Thursday, 7 January 2010

New UK Blog Party: January "My favourite bitter"

Following the success of the Herbwifery Forum's International blog party, we thought we would try to start a similar party for UK blog users.

The idea is to write a short article on a given subject, post it on your blog and send the link to the person who is hosting the party. Debs Cook, Herb Society webmistress and Council Member, has offered to host the first party on her blog, Herbaholics Herbarium. It's Debs' birthday today, so you may want to drop by her blog and send her some birthday greetings.

You don't have to be a qualified herbalist or even experienced in herbs to take part in the blog party, what we want is your experience and your stories.

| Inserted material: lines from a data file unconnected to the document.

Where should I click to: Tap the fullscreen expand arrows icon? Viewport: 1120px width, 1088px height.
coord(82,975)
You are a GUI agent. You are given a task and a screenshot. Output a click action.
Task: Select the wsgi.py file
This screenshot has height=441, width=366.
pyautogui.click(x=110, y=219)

This month's party is all about bitters. What are they? What's your favourite bitter? What happened the first time you ever tasted a bitter? (Sorry, I'm talking about the herbal kind, not John Smith's or Black Sheep, but you can talk about hops!)

All you have to do to join the party is to write your post and send the link by 20th January to Debs at debs at herbal-haven dot co dot uk.

Happy blogging!

3 comments:

Amanda Baker said...

I'm now intrigued about Angostura bitters, after our brief chat on Saturday!

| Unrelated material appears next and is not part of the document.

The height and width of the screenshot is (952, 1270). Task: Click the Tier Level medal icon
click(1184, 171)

"The recipe was developed as a tonic by German Dr. Johann Gottlieb Benjamin Siegert, a Surgeon General in Simon Bolivar's army in Venezuela, who began to sell it in 1824."

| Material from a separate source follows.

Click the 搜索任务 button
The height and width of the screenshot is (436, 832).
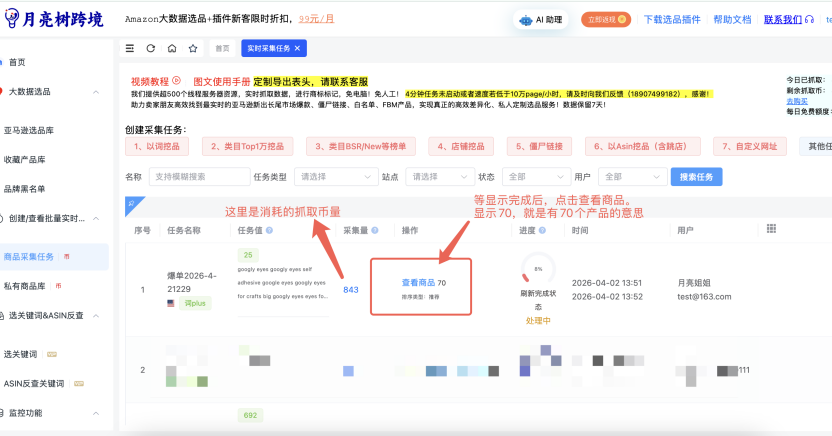695,177
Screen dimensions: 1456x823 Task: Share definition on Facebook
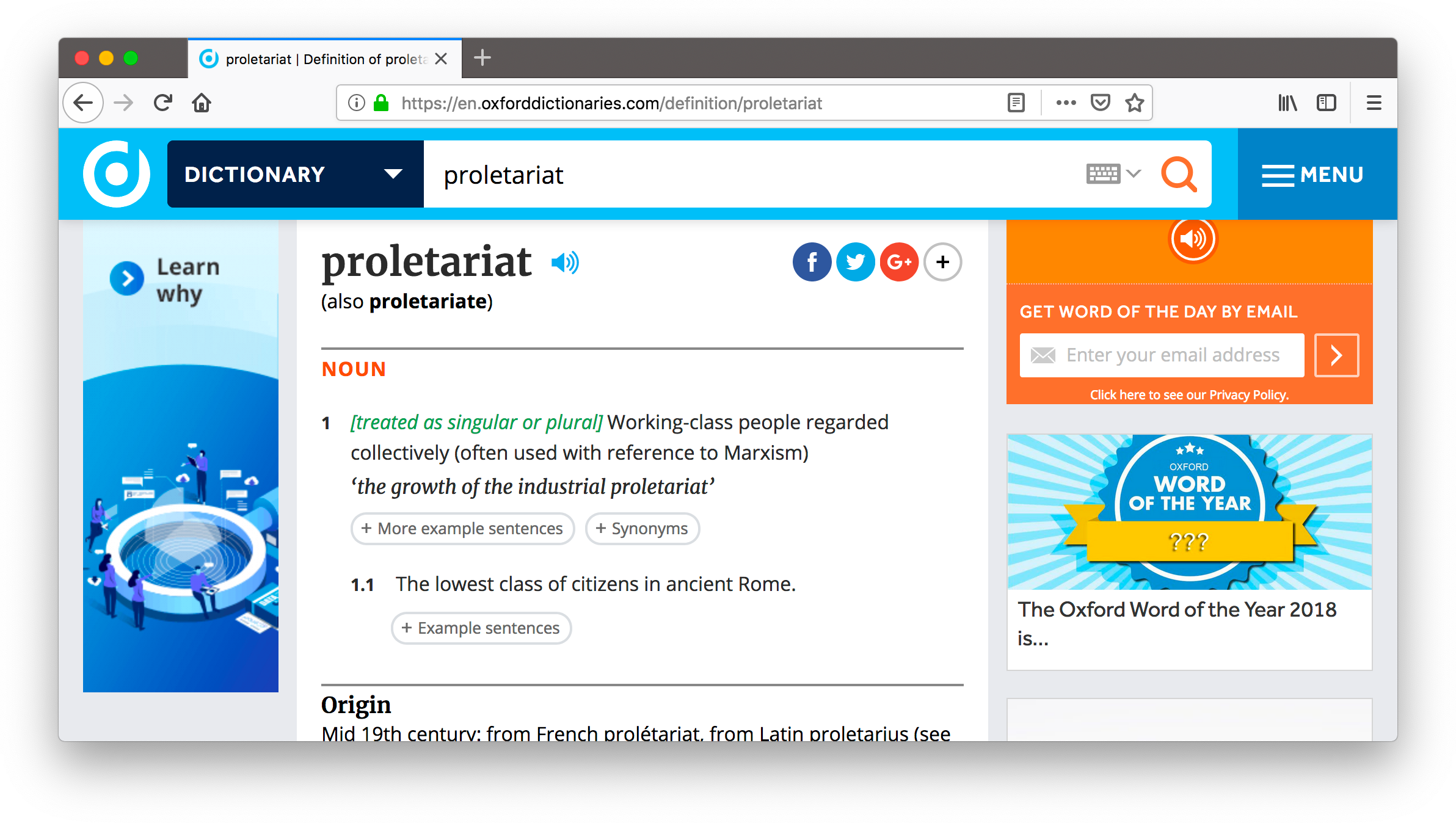click(813, 263)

Intriguing, as you said! Apparently, Angostura means 'narrows' was the founding name of Bolivar City, on the Orinoco - but the company is based in Trinidad.

It seems that it definitely doesn't contain angostura bark, and definitely does contain gentian root, and otherwise, all is secret!

Amanda Baker said...

Tangential, but following Martin's comment yesterday about nettle seeds being good in porridge ... I got out my jar of Leafu powder (http://www.leafcycle.co.uk/healthpromoting.htm - Of nettle leaf curd powder: "Apart from carbohydrate, vitamin B12 and vitamin C most of the major and minor nutrients we need are present,") and he's right.

It gave a slight green tinge to the porridge (made with water, and - shockingly, if your Scottish - sweetened with a little sugar), and a mild green flavour ...

Sarah said...

Hi Amanda

The article I referred to yesterday about Angostura bitters can be found at http://bearmedicineherbals.com/?p=459 if you want to do some more research.

Good luck with your green porridge - it certainly worked wonders for me when I needed it!